In the process my rabbi friend and I have come to love this
couple dearly and, indeed, our own friendship has deepened as we have learned
from each other. Our understandings
about what is significant in our traditions relative to the marriage covenant
are not dissimilar, a delightful discovery in and of itself. We have had the time to explore questions we
have had about our individual traditions in an open and loving way. As our friendship deepens, it nourishes the
young couple with whom we are working.

I have had good reason to reflect on this desire having
recently celebrated 58 years of marriage myself and having, perhaps, an
experiential understanding of what it means to conceive of one’s marriage as an
instrument of repair and healing in the world.
Long before the term “open marriage” was coined back in the ‘80s, our
marriage was just that - an open and welcoming place for family, friends,
parishioners, new acquaintances, even strangers - - anyone who needed a safe place in which to
feel cared for and respected, and, perhaps, in which to heal.
This was possible because of the deep and abiding friendship that exists between my husband and me.
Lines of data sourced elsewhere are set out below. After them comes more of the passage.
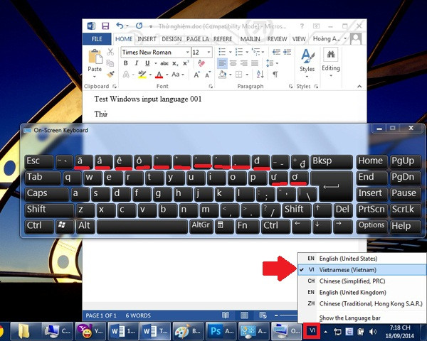Screen dimensions: 427x341
Task: Select the Show/Hide paragraph marks icon
Action: coord(275,74)
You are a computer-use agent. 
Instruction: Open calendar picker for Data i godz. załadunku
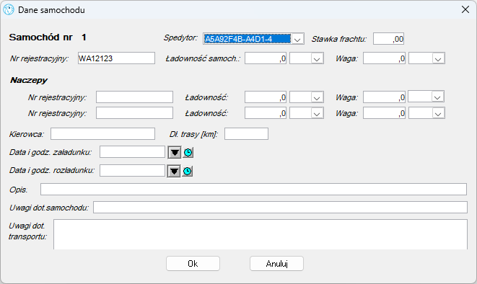pos(175,153)
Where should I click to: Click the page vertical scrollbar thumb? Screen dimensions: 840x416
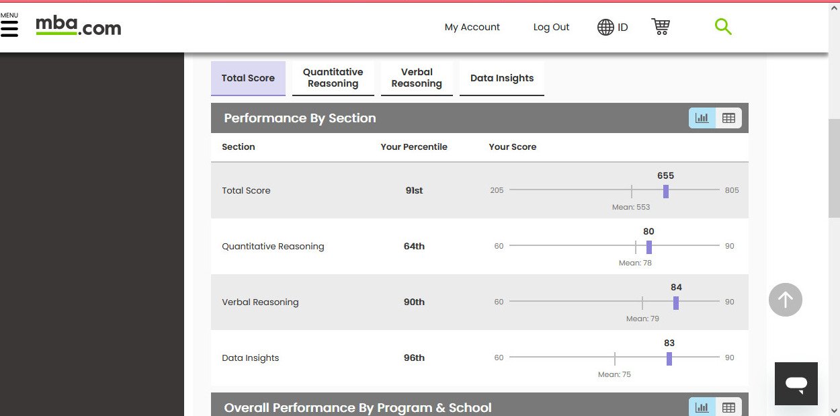(x=834, y=168)
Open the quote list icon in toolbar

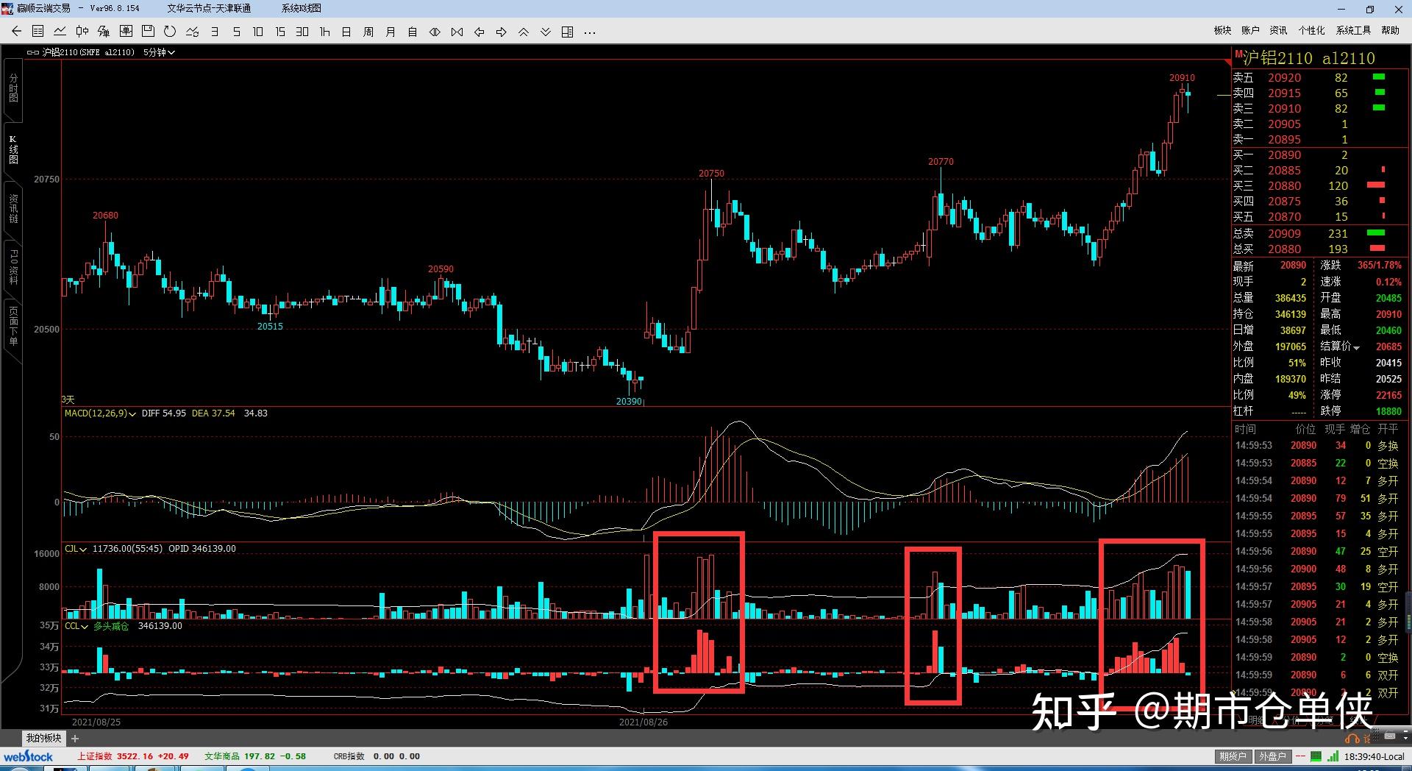coord(38,32)
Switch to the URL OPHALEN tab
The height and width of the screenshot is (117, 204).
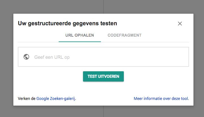coord(80,35)
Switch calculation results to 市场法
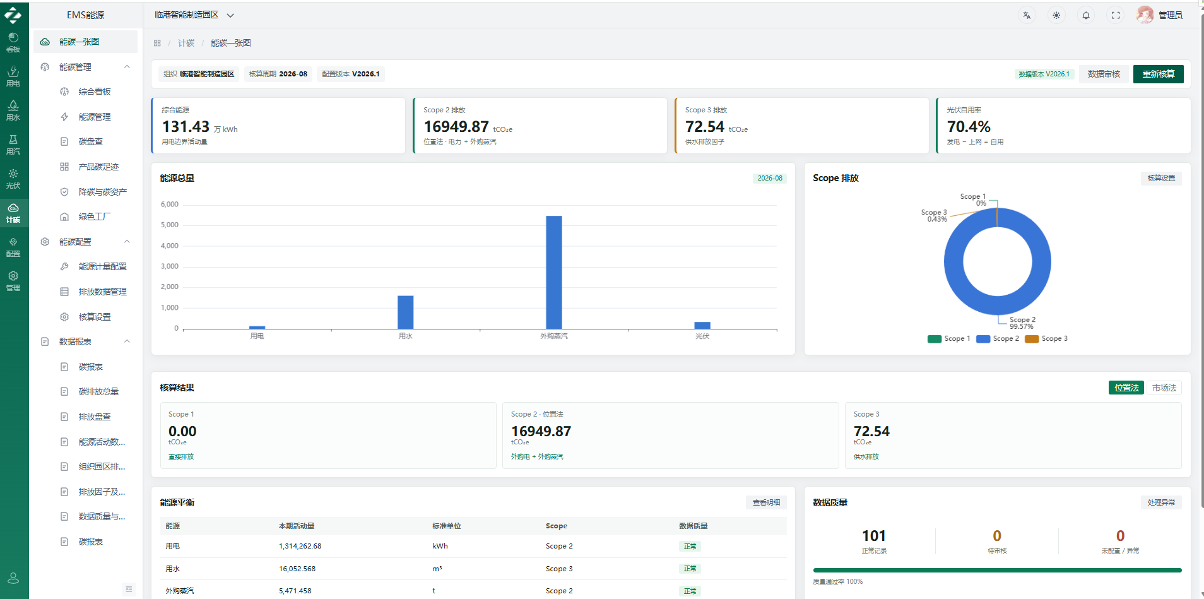This screenshot has height=599, width=1204. click(1164, 388)
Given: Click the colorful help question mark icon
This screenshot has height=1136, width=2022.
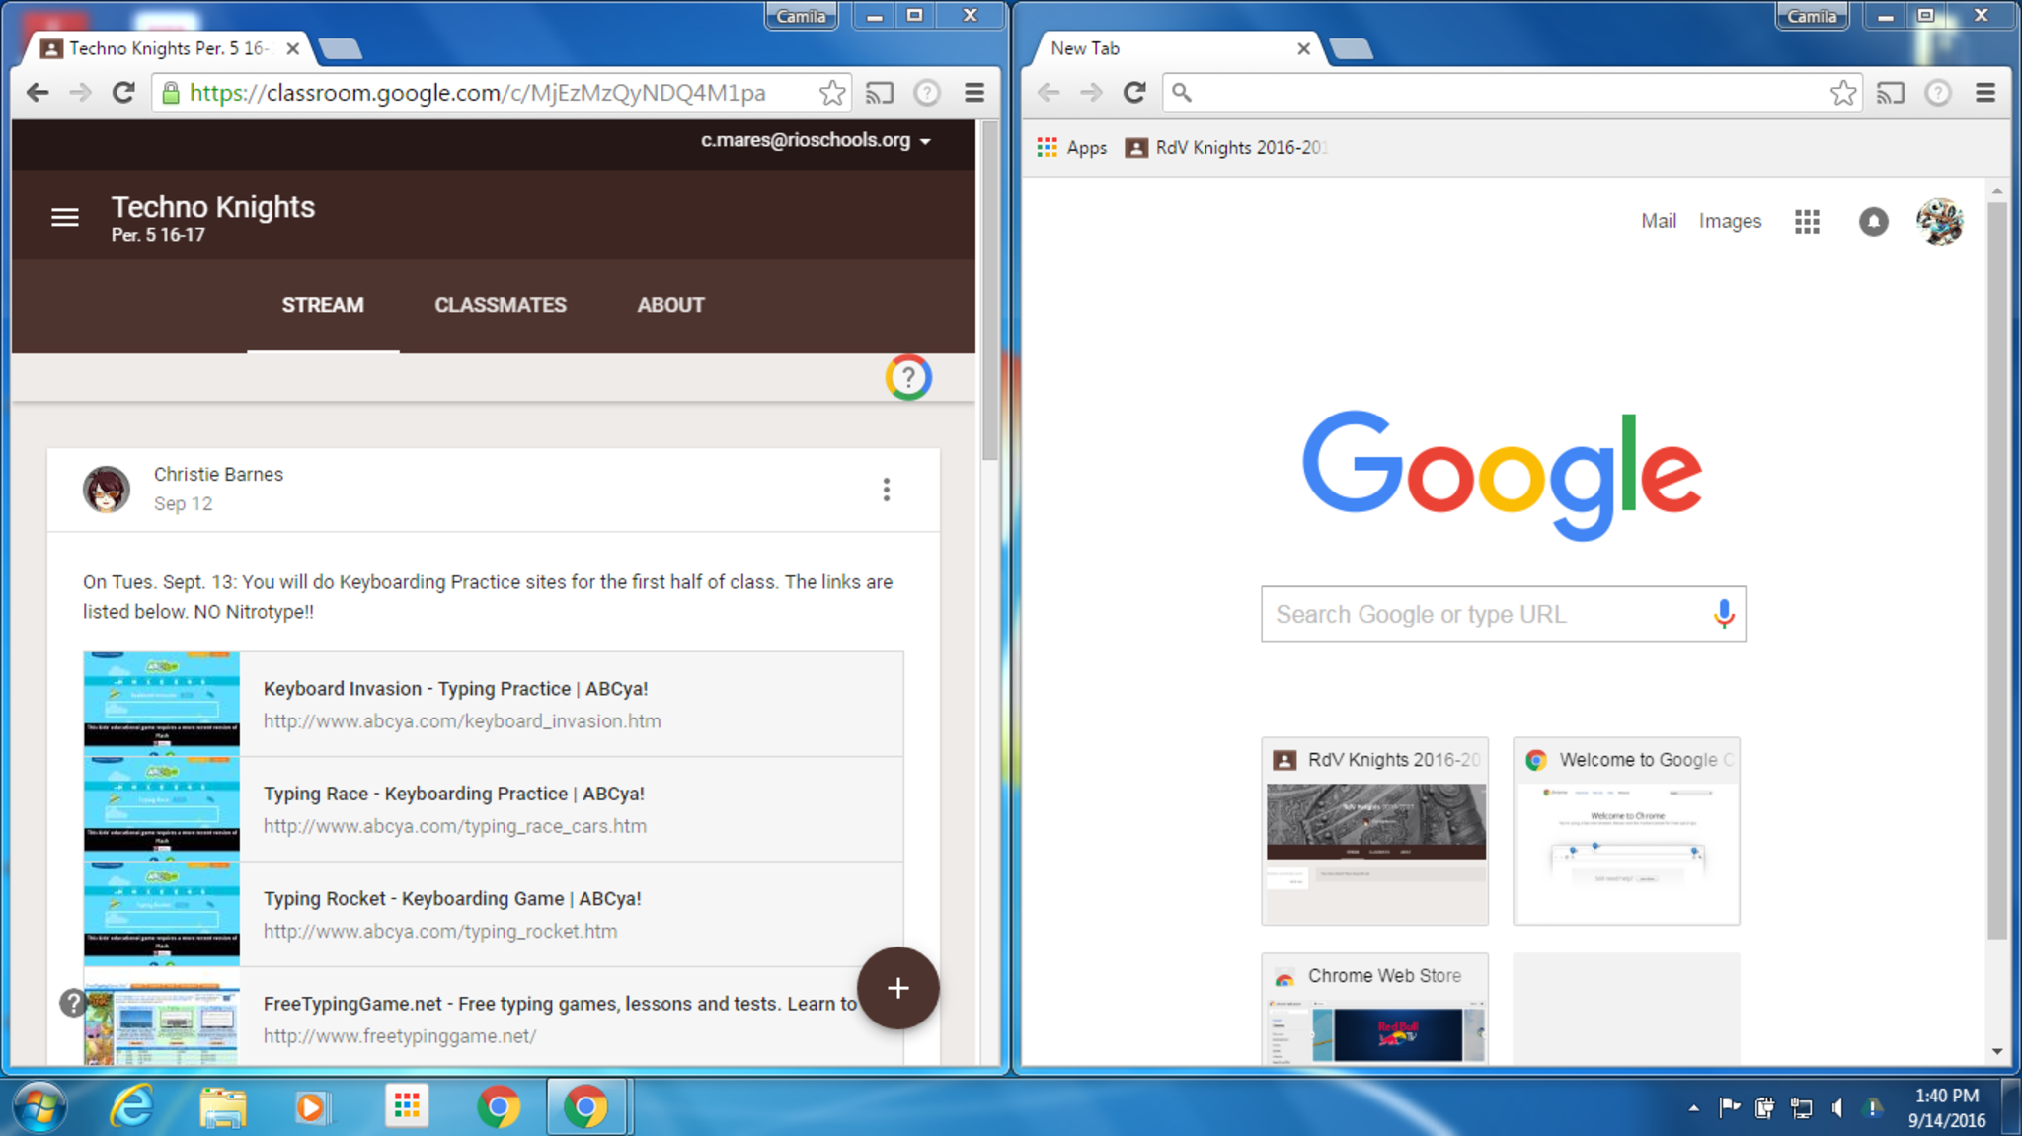Looking at the screenshot, I should [x=907, y=377].
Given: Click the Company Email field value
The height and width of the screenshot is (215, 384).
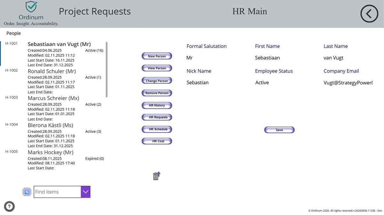Looking at the screenshot, I should click(348, 83).
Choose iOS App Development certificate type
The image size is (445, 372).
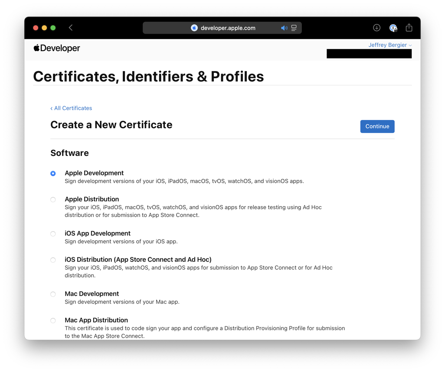53,234
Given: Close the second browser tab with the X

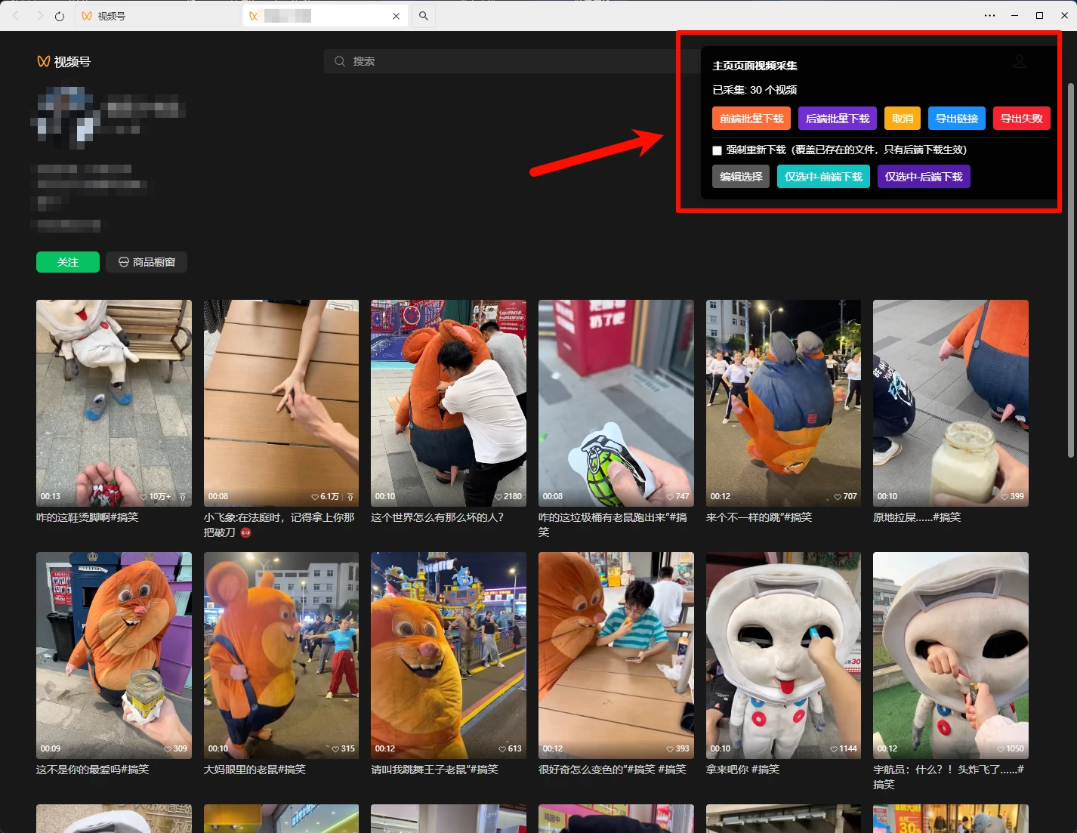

Strong and generous friendships, like healthy marriages, become a gift to
those around us who are lonely, without family near-by when crises happen -
people who are widowed, estranged, suffering with chronic illness, in the
middle of divorcing, struggling with kids who are substance abusers,
experiencing the fear of aging.
In Genesis, God calls Abraham and Sarah to “go
from your country and your kindred and your father’s house to the land that I
will show you. I will make you a great
nation, and I will bless you, and make your name great, so that you will be a blessing. I will bless those who bless you and the one
who curses you I will curse; and in you all the families of the earth shall be
blessed.” (Genesis 12:1-3)
Tradition says that Abraham’s tent was open on all
four sides - an image of hospitality and welcome. No one would have to search for the entrance
or the way in. This aging couple becomes
a metaphor for welcome and hospitality. A beautiful story from a commentary called Bereshit Raba reflects on the Biblical text this way: When the Holy One said to Abraham "Leave your birthplace and your Father's house..." What did Abraham resemble?
A jar of perfume with a tightly fitting lid put away in a corner so that its fragrance could not go forth. As soon as it was moved from that place and opened, its fragrance began to spread. So the Holy One said to Abraham "Many good deeds are in you. Travel about from place to place so that the greatness of my name will go forth in the world."
Abraham and Sarah are blessed in order to be a blessing. I have great hope for the future if it is the dwelling place
of young couples who dedicate themselves to being a blessing in the world. In the social and political climate in which
we find ourselves at the moment, led by people who “lower the tent flaps” in
order to keep others out, who deny the sacred task of caring for the planet,
who prefer engendering fear and distrust to building strong functional alliances, we need
more and more models of blessing, more of the fragrance of holiness spread abroad in the world.

For human beings to commit their marriages and their deep
friendships to the well-being and healing and repair of the world is not a bad
place to start. When this happens between marriage partners and friends of different faiths it is a witness to the possibilities for the wholeness so missing in the world today.